Others, however, are not pleased with the youngest of the Tilling offspring. This is due almost entirely to the fact that Despereaux does not act at all like a proper mouse. He does not scurry, search for crumbs, or fear anything or anyone within the castle. Instead he stares at light streaming through the windows and listens to a music none of the other mice seem to hear.

And then things go from bad to worse. Despereaux learns to read in lew of chewing up and eating the glue in the books in the castle library. How he learns is a mystery; when his older sister takes him to the library to start chewing up the books, Despereaux looks at the open volume she wants him to start on and read the first line aloud.

He finds the story in the book enthralling.  It is about a knight rescuing a fair princess and goes back to read it every single day after his older siblings give up trying to teach him how to be a proper mouse. Although this is decidedly odd behavior for a mouse, his family leaves him to it. This allows him to spend the hours he is not reading exploring the world of the castle or staring at light streaming through windows.

In between readings and wanderings, Despereaux discovers the sound he is hearing is music. The music is played by the king for his daughter, the Princess Pea. Going to a crack in the wall of her room, Despereaux listens to the music from the hole. Then he sticks his head through the hole. Then his front legs, and so on, until he is right in the room at the foot of the king, where the princess sees him.

And then something amazing, wonderful, and utterly ridiculous happens. Despereaux falls in love with the princess. (Yes, he does. Really.)
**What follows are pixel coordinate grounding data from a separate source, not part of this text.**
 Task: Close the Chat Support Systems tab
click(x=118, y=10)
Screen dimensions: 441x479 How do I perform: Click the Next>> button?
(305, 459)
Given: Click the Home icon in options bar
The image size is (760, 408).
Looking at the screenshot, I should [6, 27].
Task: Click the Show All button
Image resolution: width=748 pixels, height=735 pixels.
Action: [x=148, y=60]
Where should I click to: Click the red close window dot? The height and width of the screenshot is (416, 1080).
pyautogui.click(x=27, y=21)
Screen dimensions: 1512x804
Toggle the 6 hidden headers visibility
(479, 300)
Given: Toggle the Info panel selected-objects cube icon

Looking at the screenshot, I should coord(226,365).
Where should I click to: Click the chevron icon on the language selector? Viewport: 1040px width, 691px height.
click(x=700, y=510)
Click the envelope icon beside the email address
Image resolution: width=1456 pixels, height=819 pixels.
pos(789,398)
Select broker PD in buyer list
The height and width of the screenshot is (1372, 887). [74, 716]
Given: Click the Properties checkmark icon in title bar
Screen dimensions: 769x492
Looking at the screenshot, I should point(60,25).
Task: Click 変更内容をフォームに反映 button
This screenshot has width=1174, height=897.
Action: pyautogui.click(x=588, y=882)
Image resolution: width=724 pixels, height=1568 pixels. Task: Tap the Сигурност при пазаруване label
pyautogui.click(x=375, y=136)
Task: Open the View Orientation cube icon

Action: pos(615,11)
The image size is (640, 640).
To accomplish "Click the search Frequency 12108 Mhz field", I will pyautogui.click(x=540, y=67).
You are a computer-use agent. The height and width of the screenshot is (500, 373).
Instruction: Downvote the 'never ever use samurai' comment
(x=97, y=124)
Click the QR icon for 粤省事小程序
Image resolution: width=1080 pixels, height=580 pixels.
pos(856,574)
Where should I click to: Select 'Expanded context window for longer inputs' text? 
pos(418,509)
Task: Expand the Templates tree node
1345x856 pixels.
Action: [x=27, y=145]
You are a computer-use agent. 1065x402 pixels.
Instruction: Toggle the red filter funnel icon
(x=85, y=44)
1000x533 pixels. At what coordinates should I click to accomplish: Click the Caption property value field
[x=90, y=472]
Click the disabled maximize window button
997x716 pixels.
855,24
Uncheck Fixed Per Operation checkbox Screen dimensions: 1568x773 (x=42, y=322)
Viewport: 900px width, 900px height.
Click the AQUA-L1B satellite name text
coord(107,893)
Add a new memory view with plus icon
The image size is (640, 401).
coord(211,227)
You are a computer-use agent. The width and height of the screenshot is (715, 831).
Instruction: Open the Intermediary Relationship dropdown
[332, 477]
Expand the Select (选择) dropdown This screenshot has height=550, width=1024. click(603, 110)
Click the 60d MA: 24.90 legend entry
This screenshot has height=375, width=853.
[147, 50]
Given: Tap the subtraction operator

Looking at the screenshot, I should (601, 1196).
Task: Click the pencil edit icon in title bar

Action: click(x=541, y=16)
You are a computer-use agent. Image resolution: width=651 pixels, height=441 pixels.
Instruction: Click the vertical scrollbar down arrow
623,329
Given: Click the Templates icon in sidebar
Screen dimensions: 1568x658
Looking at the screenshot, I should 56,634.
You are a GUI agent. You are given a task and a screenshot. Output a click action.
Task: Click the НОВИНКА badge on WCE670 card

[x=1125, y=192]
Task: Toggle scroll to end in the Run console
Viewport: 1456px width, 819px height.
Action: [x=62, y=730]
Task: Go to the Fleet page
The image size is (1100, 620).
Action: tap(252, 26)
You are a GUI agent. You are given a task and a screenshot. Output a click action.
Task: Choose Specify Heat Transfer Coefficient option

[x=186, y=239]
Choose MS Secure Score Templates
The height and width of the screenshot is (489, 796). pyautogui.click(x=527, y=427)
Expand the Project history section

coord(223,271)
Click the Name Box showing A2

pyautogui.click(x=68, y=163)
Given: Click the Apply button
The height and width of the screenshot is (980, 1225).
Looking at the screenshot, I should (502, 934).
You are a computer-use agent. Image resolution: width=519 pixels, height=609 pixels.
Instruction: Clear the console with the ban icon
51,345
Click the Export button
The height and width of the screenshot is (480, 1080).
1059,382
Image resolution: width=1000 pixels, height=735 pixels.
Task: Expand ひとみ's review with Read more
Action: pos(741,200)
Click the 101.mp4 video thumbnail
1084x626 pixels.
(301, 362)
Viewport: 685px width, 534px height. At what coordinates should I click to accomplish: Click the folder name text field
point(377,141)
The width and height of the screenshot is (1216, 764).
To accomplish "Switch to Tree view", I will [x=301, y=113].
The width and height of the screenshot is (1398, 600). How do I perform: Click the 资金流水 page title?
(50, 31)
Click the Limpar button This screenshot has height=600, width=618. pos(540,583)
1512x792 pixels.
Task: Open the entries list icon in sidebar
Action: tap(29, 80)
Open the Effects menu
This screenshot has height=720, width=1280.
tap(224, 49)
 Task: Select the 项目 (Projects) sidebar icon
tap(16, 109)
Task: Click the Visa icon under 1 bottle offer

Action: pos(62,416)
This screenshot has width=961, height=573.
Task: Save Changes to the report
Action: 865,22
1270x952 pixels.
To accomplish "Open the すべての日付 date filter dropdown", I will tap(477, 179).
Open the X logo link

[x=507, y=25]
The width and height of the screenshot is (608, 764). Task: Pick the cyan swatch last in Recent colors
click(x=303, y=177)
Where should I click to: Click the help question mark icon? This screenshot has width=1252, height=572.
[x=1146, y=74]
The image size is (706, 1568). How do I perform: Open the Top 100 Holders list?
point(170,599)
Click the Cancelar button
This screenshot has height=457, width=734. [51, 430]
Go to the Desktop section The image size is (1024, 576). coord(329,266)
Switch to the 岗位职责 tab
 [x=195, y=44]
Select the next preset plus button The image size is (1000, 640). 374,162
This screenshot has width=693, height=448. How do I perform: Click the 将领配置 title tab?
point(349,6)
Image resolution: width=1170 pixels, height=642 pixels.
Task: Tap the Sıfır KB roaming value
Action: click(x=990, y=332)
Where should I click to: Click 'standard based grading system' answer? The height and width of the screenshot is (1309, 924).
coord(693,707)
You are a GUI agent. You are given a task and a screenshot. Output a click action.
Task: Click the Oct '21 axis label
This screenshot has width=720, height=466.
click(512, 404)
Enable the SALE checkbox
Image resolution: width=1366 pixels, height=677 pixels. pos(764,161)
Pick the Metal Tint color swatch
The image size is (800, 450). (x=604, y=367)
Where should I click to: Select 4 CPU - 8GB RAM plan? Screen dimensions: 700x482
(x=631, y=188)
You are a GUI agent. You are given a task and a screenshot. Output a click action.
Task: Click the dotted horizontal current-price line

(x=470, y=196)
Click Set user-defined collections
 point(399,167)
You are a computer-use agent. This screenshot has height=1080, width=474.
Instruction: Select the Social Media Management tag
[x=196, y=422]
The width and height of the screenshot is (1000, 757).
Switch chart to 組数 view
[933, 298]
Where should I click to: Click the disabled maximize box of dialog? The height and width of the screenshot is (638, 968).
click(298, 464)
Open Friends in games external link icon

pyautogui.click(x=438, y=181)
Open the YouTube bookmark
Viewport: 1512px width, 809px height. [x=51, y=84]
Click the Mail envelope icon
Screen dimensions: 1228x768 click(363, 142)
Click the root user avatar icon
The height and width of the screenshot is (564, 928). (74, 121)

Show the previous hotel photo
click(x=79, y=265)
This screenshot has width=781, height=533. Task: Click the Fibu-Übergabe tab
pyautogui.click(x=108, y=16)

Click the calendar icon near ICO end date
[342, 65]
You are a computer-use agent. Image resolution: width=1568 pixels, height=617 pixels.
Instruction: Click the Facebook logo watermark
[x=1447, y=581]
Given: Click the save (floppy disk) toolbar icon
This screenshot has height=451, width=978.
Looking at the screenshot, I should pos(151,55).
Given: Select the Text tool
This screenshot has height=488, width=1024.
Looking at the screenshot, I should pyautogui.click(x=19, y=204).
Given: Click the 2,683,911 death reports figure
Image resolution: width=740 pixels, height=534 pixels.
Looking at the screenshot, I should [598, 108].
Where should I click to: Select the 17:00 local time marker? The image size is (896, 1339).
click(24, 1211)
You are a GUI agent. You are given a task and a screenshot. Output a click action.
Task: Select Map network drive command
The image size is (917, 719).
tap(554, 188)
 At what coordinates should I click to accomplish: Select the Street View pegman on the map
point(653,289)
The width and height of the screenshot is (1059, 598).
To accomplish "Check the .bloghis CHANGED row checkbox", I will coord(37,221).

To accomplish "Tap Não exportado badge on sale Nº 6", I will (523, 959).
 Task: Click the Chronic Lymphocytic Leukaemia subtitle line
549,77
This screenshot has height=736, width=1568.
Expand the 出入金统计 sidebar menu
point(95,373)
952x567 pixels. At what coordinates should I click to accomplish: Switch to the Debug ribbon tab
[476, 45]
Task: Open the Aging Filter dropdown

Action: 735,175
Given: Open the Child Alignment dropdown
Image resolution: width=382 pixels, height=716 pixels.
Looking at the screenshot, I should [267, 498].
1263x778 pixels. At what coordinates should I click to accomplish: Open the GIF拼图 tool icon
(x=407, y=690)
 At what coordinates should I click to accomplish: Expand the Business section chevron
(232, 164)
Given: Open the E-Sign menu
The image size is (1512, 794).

Now the Princess Pea has her own story. A few years ago her mother died. This was due to shock. Arat, Chiaroscuro (Roscuro for short), from the castle dungeon snuck into the chandelier above the banquet hall and accidentally fell in the queen’s soup. Seeing him, the queen was so astonished that she could only say, “There is a rat in my soup,” before fainting and falling face first into said soup. That is where she died.

Following this sad event, the king outlawed rats, soup, and spoons to assuage his grief. His and the castle staff’s only solace now is the Princess Pea, to whom the king is singing and with whom Despereaux has fallen in love. Pea wants to have soup back in the kingdom just like everyone else, but she is still too sad over her mother’s death to do anything about changing her father’s mind in that regard at the moment.

Meanwhile, stuck in the dungeon below the castle, Roscuro is plotting his revenge on the princess for having him banished. Unlike most rats, Roscuro has a great love of light and beauty. Seeing the princess glaring at him after her mother’s death broke his heart, and now he wants to get back at her and everyone else in the castle.

What does all of this have to do with poor Despereaux? Unknown to him, he has not met the princess unobserved. One of his older brothers sees the princess touch Despereaux on the nose. Convinced he is, at least, a goner, this brother reports everything he has witnessed to the council of mice that run the mouse community in the castle.

They are not happy that the little mouse has been seen. Part of this is for practical reasons – if the palace staff starts seeing too many mice around, or the king gets upset about seeing a mouse, the entire community will be chased out of the castle or banished to the dungeon with the rats. But most of the reason the council is unhappy is because mice do not fraternize with humans; it “simply isn’t done.”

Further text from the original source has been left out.